Thus I undertook to calculate the bolometric appearance (i.e. including the contributions at all electromagnetic wavelengths) of a thin accretion disk gravitationally lensed by a non-spinning black hole, as seen from far away, but close enough to resolve the image. I considered a Schwarzschild black hole and a physical model of a thin disk of gas viewed from the side, either by a distant observer or a photographic plate.

Throughout my researchers’s career I always considered that, before writing a computer program with complicated equations and running the machine, pure geometrical reasoning is of a great help to get a preliminary idea of the result. Otherwise, what guarantee have you that your program had no mistake ? I did this kind of geometrical reasoning to guess what I should obtain for the black hole’s accretion disk appearance. In an ordinary situation, meaning in Euclidean space, the curvature is weak. This is the case for the solar system when one observes the planet Saturn surrounded by its magnificent rings, with a viewpoint situated slightly above the plane. Of course, some part of the rings is hidden behind the planet, but one can mentally reconstruct their elliptic outlines quite easily. Around a black hole, everything behaves differently because of the optical deformations due to the space-time curvature, as depicted in the diagram below (published only years later in my popular book on black holes.

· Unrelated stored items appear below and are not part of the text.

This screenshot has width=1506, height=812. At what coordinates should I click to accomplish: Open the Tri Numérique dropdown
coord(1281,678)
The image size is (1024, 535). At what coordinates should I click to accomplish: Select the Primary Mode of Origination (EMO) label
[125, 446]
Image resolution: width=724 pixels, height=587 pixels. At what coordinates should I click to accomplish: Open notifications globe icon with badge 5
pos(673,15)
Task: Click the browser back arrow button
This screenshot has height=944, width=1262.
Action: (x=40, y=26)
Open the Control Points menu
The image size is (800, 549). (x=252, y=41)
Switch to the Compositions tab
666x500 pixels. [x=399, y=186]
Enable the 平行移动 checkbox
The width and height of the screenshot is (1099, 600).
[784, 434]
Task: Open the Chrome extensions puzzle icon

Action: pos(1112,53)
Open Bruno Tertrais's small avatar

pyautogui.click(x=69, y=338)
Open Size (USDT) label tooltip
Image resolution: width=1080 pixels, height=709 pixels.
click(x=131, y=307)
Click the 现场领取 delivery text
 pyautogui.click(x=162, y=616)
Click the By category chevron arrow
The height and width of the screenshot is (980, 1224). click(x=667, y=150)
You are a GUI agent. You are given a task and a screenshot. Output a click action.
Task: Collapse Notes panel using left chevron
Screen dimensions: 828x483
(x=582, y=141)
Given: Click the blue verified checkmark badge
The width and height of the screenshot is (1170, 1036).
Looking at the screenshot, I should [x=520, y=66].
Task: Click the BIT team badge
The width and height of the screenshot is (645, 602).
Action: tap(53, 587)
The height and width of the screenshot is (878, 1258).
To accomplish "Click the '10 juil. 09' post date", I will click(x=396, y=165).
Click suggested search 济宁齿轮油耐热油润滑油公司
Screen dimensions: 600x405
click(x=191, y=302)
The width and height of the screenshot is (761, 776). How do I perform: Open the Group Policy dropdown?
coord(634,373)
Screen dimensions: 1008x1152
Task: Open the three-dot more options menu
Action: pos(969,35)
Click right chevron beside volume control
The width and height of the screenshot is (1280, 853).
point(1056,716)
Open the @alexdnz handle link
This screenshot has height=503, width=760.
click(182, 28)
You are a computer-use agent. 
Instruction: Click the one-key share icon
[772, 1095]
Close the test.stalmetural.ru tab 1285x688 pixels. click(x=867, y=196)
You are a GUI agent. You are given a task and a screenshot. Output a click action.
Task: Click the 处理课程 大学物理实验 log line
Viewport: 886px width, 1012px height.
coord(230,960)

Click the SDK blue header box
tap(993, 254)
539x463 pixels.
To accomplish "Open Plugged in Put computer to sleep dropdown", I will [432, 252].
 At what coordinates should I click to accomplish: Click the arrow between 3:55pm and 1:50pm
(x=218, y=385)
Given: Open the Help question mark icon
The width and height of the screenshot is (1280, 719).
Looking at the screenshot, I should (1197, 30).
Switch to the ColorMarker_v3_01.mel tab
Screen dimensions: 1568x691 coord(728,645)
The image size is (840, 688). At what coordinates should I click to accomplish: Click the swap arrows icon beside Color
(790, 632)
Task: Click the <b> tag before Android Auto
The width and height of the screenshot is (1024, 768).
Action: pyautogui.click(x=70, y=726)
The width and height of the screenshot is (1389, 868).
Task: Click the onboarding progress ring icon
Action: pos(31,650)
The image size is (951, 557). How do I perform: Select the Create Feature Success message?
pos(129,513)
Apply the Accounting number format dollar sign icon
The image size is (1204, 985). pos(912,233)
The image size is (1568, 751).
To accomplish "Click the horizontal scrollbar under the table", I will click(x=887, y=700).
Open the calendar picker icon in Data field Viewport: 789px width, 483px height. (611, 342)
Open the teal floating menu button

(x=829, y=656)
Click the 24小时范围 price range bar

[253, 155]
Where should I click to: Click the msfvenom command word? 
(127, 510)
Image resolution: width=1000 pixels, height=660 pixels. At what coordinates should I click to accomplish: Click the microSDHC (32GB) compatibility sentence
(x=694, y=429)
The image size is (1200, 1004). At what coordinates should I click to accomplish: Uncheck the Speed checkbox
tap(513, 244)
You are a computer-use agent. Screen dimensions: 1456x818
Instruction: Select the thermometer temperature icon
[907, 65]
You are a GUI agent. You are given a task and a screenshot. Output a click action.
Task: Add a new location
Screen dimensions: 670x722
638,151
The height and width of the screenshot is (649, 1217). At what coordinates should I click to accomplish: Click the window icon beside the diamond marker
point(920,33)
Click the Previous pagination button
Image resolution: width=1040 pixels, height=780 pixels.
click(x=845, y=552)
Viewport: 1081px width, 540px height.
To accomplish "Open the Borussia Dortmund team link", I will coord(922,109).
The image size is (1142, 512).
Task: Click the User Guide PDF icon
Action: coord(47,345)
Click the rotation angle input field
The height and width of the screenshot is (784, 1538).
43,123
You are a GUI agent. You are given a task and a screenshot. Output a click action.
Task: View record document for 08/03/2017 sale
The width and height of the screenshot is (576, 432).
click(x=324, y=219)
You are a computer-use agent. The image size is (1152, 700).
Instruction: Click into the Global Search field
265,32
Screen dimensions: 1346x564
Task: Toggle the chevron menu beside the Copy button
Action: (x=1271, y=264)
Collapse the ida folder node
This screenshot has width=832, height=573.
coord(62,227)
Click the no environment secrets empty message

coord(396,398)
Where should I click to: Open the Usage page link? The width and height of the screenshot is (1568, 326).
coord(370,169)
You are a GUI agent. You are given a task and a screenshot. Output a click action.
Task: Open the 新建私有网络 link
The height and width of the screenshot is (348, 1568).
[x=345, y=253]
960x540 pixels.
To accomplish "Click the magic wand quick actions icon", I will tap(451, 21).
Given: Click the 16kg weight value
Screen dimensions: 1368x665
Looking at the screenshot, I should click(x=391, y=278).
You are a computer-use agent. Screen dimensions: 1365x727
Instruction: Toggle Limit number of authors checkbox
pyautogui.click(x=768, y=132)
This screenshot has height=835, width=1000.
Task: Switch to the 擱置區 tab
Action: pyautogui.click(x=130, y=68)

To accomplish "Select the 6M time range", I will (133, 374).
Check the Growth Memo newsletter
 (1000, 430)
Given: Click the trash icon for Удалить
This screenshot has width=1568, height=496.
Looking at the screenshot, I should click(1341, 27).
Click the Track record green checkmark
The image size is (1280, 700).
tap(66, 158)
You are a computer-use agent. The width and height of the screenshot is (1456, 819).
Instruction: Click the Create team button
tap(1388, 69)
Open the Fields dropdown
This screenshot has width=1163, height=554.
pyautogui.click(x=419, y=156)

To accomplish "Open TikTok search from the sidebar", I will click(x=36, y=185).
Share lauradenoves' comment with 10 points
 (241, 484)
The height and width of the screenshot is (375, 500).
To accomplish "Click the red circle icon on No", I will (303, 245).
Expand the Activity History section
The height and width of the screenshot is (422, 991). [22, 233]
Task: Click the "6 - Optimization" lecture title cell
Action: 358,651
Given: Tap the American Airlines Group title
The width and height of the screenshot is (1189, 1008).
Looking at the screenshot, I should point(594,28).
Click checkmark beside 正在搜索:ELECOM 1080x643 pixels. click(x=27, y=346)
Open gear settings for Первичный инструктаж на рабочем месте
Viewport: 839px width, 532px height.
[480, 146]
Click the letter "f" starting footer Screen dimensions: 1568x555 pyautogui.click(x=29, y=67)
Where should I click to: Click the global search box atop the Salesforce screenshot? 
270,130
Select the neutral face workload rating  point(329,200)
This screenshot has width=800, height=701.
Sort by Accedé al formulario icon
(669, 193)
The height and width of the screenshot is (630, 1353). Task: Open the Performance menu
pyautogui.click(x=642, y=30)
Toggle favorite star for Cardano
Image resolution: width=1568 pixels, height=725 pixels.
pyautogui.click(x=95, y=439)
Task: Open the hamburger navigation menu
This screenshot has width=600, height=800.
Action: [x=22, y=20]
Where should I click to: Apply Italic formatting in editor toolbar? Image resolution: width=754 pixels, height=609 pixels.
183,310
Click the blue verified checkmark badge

Optical distortions near a black hole. We imagine a black hole surrounded by a bright disk. The system is observed from a great distance at an angle of 10° with respect to the plane of the disk. The light rays are received by a photographic plate. Because of the curvature of space-time in the neighbourhood of the black hole, the image of the system is very different from the ellipses which would be observed if an ordinary star or a planet replaced the black hole. The light emitted from the upper side of the disk forms a direct image and is considerably distorted so that it is completely visible. The lower side of the disk is also visible as  secondary  image caused by highly curved light rays.

Strikingly, we can see the top of the disk in its totality, whatever the angle from which we view it may be. The back part of the disk is not hidden by the black hole, since the images that come from it are to some extent enhanced by the curvature and reach the distant observer. More astonishing, one also sees a part of the bottom of the gaseous disk. In fact, the light rays which normally propagate downwards, in a direction opposite to that of the observer, climb back to the top and give a « secondary image », a highly deformed picture of the bottom of the disk.

We also see that no radiation can come from the region between the black hole’s event horizon and the inner edge of the disk. Indeed the properties of the Schwarzschild space-time forbid the accretion disk from touching the surface of the black hole. The circular orbits of the gas in the disk can be maintained only down to a critical distance of three times the Schwarzschild radius (i.e. 6M). Below this the disk is unstable, the gas particles plunge directly towards the black hole without having enough time to emit electromagnetic radiation.

We also notice that the apparent size of the event horizon, called the “black hole shadow”, is larger than the real size by a factor 3√3 / 2 due to gravitational lensing, as is illustrated in the figure below (only the black and white figure was displayed in the original article, the coloured one was published much later in my book of 2006 “Le destin de l’univers”.  I called the photon ring the “black hole glory“, referring to the glory effect well known in traditional optics: when sunlight is scattered by innumerable water droplets in mist, it is sometimes possible to see in reflection the shadow of one’s own head surrounded by brilliant rings of light centred on the line of sight.

Then I could start to calculate the things. I used the IBM 7040 mainframe of Paris-Meudon Observatory, an early transistor computer with punch card inputs. The machine generated isolines that were directly translatable as smooth curves using the drawing software available at the time. The first step was to integrate the equations of light ray trajectories in Schwarzschild space-time and draw the isoradial curves (i.e. at constant radial distance from the black hole), as they would be seen by an observer above the disk’s plane.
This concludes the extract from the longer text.